The IRS agreed to drop pending probes into whether Donald Trump paid his fair share of taxes after settling a lawsuit tied to a leak of his tax returns. The settlement could end an ongoing audit involving a reported tax-avoidance technique that might have led to an estimated $100 million bill. Trump has denied wrongdoing and called the IRS investigation politically motivated without providing proof. Details of audits are not public, making the merits difficult to assess. The resolution was unusual because Trump sued an agency within the executive branch he leads, and the agency then granted him immunity. The settlement bars the U.S. from examining or prosecuting Trump, his sons, and current tax filings, and it was added to an earlier agreement creating a compensation fund for people Trump believed were improperly investigated.
"On Tuesday, the Internal Revenue Service agreed to drop all pending probes of Trump over whether he's paid his fair share of taxes, to settle a lawsuit brought by the president over a leak of his tax returns. That could include, assuming it was ongoing, a long-standing audit into a technique Trump reportedly used to avoid paying taxes years ago that could have hit him with an estimated $100 million bill if the IRS found wrongdoing."

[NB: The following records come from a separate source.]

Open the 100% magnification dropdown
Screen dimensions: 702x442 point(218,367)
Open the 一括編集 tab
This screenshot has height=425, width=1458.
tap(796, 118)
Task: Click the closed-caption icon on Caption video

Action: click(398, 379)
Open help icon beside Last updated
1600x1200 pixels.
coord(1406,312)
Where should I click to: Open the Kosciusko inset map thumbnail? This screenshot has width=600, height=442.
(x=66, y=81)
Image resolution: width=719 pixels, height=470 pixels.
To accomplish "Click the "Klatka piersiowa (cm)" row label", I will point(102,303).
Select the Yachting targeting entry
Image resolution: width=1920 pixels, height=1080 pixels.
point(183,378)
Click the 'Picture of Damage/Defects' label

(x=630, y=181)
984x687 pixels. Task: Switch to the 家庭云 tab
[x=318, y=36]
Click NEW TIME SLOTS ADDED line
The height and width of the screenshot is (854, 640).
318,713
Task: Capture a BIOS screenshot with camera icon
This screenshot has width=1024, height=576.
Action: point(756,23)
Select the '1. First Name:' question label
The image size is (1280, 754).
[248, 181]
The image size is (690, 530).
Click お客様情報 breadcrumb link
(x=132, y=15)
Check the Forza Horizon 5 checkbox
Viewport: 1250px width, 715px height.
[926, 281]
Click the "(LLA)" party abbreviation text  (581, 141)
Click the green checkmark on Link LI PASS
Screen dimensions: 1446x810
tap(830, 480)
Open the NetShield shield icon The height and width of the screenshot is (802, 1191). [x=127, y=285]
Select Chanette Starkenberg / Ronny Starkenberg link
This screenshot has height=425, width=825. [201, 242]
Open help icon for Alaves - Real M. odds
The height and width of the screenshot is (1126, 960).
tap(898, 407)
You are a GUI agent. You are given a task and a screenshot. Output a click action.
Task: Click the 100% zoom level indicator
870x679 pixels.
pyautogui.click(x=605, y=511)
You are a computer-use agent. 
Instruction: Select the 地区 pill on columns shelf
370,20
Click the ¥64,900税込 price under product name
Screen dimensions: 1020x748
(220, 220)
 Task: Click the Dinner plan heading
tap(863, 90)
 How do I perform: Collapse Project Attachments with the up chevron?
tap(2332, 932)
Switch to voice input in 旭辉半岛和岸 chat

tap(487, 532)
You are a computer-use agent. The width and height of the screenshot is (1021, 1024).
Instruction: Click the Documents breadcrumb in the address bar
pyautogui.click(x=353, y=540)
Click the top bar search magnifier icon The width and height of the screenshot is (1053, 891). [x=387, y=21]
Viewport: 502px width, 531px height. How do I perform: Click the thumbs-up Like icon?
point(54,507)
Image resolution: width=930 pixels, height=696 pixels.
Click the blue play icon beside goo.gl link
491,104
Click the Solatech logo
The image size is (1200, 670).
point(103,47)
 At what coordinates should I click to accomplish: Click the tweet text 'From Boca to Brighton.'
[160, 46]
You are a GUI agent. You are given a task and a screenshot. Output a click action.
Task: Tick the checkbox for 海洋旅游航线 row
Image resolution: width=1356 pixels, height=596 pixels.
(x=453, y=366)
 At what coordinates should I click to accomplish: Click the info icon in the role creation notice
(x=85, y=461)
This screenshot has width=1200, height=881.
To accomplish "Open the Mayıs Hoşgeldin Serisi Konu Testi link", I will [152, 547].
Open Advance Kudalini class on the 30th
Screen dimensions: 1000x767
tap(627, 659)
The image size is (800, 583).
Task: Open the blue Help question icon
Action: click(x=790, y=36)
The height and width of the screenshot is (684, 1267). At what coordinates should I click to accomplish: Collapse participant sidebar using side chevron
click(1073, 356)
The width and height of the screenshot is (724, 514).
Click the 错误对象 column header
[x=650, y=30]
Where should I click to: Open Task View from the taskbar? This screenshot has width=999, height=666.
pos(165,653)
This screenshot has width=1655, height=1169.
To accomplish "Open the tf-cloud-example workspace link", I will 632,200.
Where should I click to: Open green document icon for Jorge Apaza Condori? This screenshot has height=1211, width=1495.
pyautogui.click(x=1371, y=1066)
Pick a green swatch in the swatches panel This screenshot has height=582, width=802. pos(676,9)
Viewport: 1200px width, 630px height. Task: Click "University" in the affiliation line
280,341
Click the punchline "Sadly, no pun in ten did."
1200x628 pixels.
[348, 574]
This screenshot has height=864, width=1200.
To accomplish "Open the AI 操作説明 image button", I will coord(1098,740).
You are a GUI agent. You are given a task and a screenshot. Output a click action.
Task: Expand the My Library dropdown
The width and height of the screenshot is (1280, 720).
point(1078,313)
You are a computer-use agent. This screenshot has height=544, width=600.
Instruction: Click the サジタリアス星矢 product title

"Trump sued the IRS, a federal agency within his administration, putting him in the unusual position of challenging an agency overseen by the executive branch he leads - a rare move, experts say, and possibly unprecedented. Then that agency decided, in another unusual move, to grant him immunity."
"Under the settlement to resolve Trump's $10 billion lawsuit over the 2018 leak of his tax returns to The New York Times, the U.S. is "forever barred and precluded" from examining or prosecuting Trump, his sons and the Trump Organization's current tax filings, according to a one-page document released Tuesday. That was quietly added to an original settlement establishing a $1.8 billion fund to compensate people whom Trump thinks were improperly investigated by the government."
"Details of IRS audits are not public and the merits of each side's arguments are impossible to tell. But the way the president's case against his own government's IRS was resolved is highly unusual, experts say. Trump has repeatedly denied he did anything wrong and has blasted the IRS investigation as politically motivated, without providing proof."